However, before you go rushing off to acquire your share of your favorite sports team, consider the following. Technology is allowing fans to watch any game at any time from anywhere, with the result that sports audiences are more extensive than ever. However, revenue growth has slowed as attention spans are shrinking, and the “stickiness” of viewers is dwindling. A 3% decline in the number of minutes watched per game is typical, and sports that drag on for hours (football and baseball), if not days (cricket), are most vulnerable. Those that fail to attract an audience will lose revenue as advertisers flee. Thus, there is increasingly intense competition between sport for fans’ money and attention. However, today, the sports market is a global business that generates about $90 bn in revenue a year, so the stakes are high and competition global.

 

How to Reverse the Decline

Soccer (or football as it is known worldwide) is the world’s favorite sport, and since 2000, its overall market share has grown, according to Futures Sport. The reasons are:

  • It is simple to play and easy for fans around the world to follow.

  • FIFA, the sport’s governing body, has invested vast sums of money in emerging markets.

  • The women’s game has galvanized the sport still further attracting a broader and younger audience. More than a billion viewers watched the 2020 women’s World Cup.

  • Football’s popularity has soared in China and America, especially among young people.

Football is unlikely to be dislodged in the foreseeable future; however, all sports can look at four main lessons from its success to improve their standings.

 

1. Adapt to Modern Viewing Habits

According to a McKinsey report, “In a world with so many sports options across so many screens, sports fans of all ages are clicking away from low-stakes or lopsided games.” While fans may still care about the outcome of a boring game, they are less likely to watch it. Viewers impatiently resort to alternative entertainment on whatever device they are watching, including clips of the highlights.

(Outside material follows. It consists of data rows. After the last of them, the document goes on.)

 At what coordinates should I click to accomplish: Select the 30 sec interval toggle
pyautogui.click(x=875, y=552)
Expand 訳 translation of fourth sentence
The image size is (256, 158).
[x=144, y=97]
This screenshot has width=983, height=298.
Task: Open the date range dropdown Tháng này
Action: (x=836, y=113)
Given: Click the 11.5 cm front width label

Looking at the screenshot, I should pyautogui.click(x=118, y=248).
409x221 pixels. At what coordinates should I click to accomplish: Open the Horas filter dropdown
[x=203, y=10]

Viewers are increasingly seeking out videos of top game moments, according to Google, with an 80% increase in sports “highlights” video views on YouTube. Cricket is now selling its match highlights separately from the coverage of the entire game, as they appeal to different markets and worth more independently than in a single package. Also, more fans are engaging with sports across a multitude of platforms. In America, major sports leagues are still extremely valuable to advertisers and pay-tv providers because while viewership has declined, almost every other type of television entertainment has suffered worse declines in viewership.

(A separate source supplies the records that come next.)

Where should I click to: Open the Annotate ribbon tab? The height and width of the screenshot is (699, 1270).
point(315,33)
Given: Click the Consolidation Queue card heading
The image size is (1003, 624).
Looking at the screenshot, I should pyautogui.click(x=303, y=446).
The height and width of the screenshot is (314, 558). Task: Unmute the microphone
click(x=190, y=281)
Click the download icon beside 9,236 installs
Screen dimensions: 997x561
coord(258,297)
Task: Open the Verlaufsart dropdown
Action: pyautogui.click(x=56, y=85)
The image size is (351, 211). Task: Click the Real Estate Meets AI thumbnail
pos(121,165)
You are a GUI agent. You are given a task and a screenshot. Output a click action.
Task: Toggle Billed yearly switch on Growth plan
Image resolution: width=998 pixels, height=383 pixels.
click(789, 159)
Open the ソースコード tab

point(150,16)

In a time-poor age, no game has reinvented itself as successfully as cricket. In 2003, dwindling stickiness led to the launch of professional Twenty20 (t20) cricket. Games last just three and a half hours versus eight hours for “one-day” cricket and as long as five days for Test matches. t20 matches are now as long as an American Football game. However, due to the nature of t20, as every ball counts, the batters are more aggressive, resulting in far more action during the match than an American Football game. t20 now is the most-watched version of cricket worldwide, especially among the younger fan base. Cricket’s reinvention has paid off and that over the past decade, its revenues have grown faster than those of any other big sport, primarily due to India, where the Indian Premier League is the fastest-growing major league of any sport.

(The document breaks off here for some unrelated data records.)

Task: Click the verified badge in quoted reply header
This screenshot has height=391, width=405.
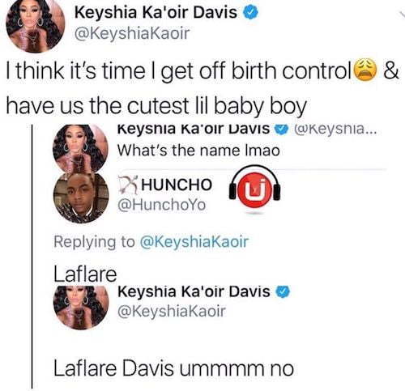Action: (x=281, y=130)
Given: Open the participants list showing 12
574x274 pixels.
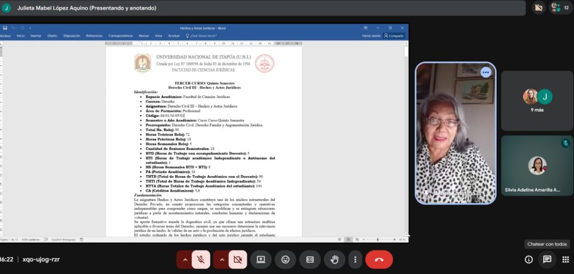Looking at the screenshot, I should click(560, 8).
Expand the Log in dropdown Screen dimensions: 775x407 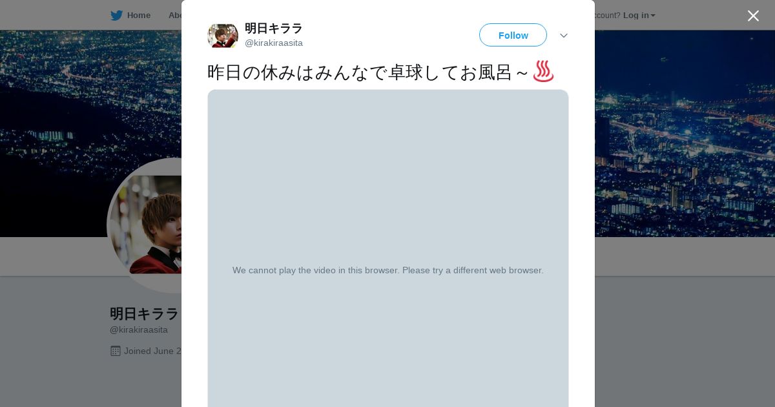pyautogui.click(x=639, y=16)

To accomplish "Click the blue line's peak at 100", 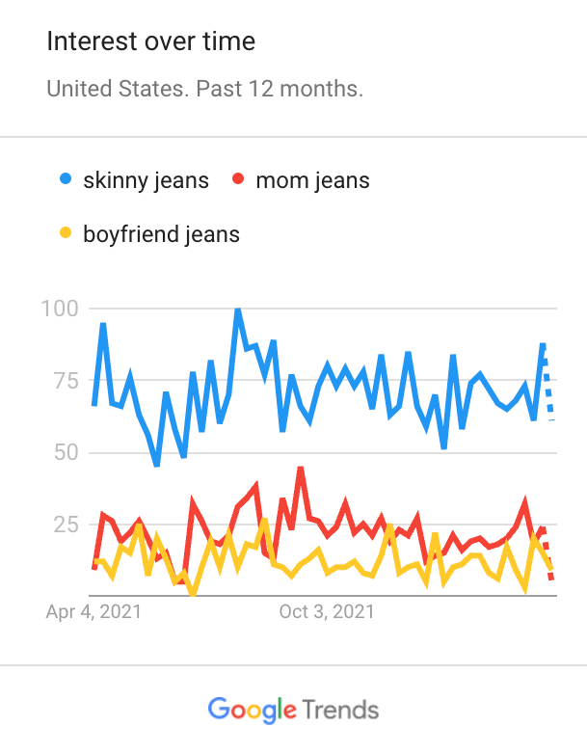I will pyautogui.click(x=237, y=310).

Taking a page from cricket’s success, Rugby Sevens, in which matches consist of two halves lasting seven minutes, compared with the usual 40 minutes, were first featured in 2016 at the Olympic games. Next year at the Olympics, three-a-side basketball will make its debut. In three-a-side basketball, the games last ten minutes versus 48 minutes for National NBA matches.

 

2. Break into New Markets.

Sports can increase their revenues either by gaining new fans or by relying on existing fans becoming wealthier. Cricket is betting on the latter as India has a fast-growing middle class and is expected to overtake China as the most populous nation in the world sometime in the 2020s. However, most other sports must look farther afield for new fans. By opening international tournaments to new players, viewership and supporters have increased. Basketball has i
ncreased the number of teams in the men’s World Cup to 32 since 2002, a 100% increase. Rugby is considering boosting the number of teams in its world cup from 20 countries to 24. The rationale: viewership in countries is higher when they are competing in a world cup.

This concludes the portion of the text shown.